Potential readers were advised that they would need "an Internet connection, a World Wide Web (WWW) browser and a universal resource locator for GNN or a local copy of the GNN 'home page' (which is available via electronic mail)." The website was hosted at NEARNET, a project of Bolt Beranek and Newman (BBN) of Cambridge, Massachusetts.

=== Organization of the website ===
The free service was divided into five parts:

- GNN News
- GNN Magazine
- The Online Whole Internet Catalog
- The GNN Marketplace
- Navigator's Forum

==== GNN web directory ====
The Online Whole Internet Catalog - a forerunner of internet directory services like Yahoo! - was described in the August 1993 press release that introduced GNN as a place where "... subscribers can not only read about [Internet websites], they can actually connect to them with the click of a button." The catalog was organized into ten sections:

- The Internet
- Current Affairs
- Science
- Technology
- Humanities
- Arts
- Libraries, Reference & Education
- Government and politics
- Business
- Work and Play

==== GNN Marketplace (GNNDirect) ====
The GNN marketplace included the following sellers:
- Hostelling International (American Youth Hostels)
- Lonely Planet
- Nolo Press

In addition to selling products, GNNDirect provided, in January 1995, an online way for individuals to make donations to the victims of the Kobe earthquake in Japan, via the American Red Cross.

== As an ISP ==
In the Spring of 1995, America Online offered to buy GNN from O'Reilly & Associates.
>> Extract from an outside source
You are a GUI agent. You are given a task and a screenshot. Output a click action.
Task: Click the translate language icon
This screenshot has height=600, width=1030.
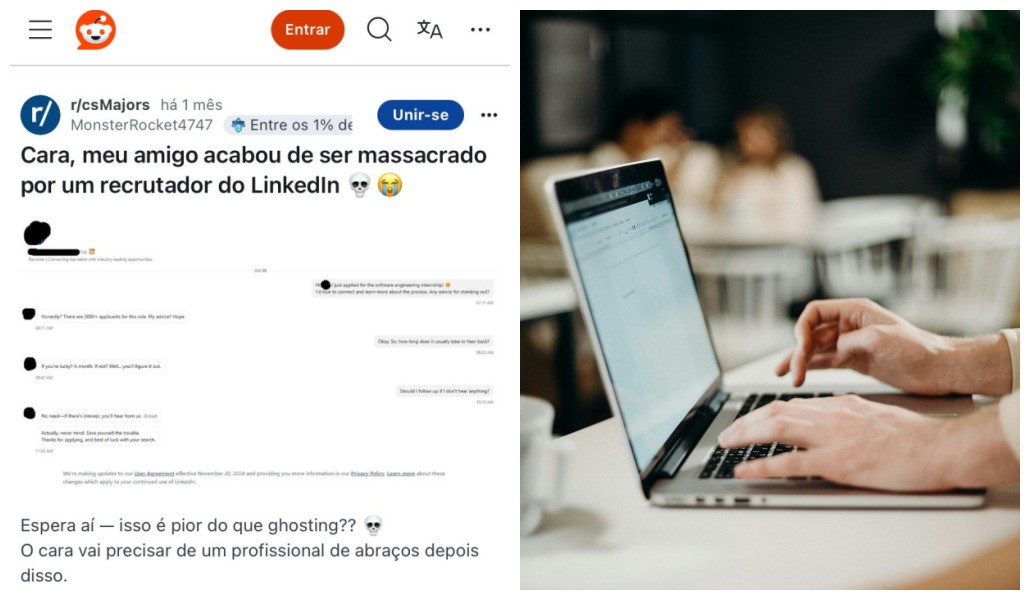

The sale took place in June 1995; AOL paid $11 million in stock and cash.

Lisa Gansky became vice president and general manager of GNN programming after the sale was completed. She moved to AOL from O'Reilly & Associates, where she had been Vice President of Sales. A number of others working at O'Reilly's GNN website also moved, as did the GNN workplace, which relocated to Berkeley. Lydia Dobyns, who had not been with O'Reilly, was hired as vice president of product marketing and service operations for GNN.

When AOL debuted GNN, it was as an Internet service provider (ISP), as a counterpoint to AOL's primary online service, which at the time offered its own content, with limited access to non-AOL Internet websites. The service cost $14.95 per month for 20 hours of Internet access, and the GNN website featured original content in six categories: personal finance, sports, education, travel, Story Cafe, and Web Review.

GNN continued to offer unique content while part of AOL. In November 1995 it announced its second "Best of the Net" awards. In mid-1996 it introduced a three-minute daily audio clip called "Spanq", hosted by "Trip Anchor" and "Uncle Dutch". The show critiqued what was new on the Web, in a format described as "Siskel & Ebert meet Beavis and Butt-Head." GNN Server, a web page server platform (previously NaviServer) and GNN Editor, an HTML editor (previously NaviPress), were both groundbreaking for their time. AOL, which had purchased them, rebranded them and made them available for free on GNN.

In late October 1996, AOL announced that it would offer a $19.95 flat-rate pricing plan for unlimited monthly access to both the Internet and AOL's private network, and that it would fold GNN into AOL. At the time, GNN was the fifth-largest ISP in the U.S., with 200,000 subscribers, a 3 percent market share. AOL had more than 6 million subscribers.

AOL said it would take a charge of as much as $75 million in the quarter ending December 31 to reorganize and shut down GNN. In December 2000, an article in The Wall Street Journal said that AOL had, with GNN, an opportunity to build a competitive Web directory, but AOL had not done that, making possible the success of Yahoo!. (At the time of its initial public offering in 1996, Yahoo! was valued at $848 million.)

In late 1996, AOL closed the Berkeley office of GNN, and laid off about 60 people.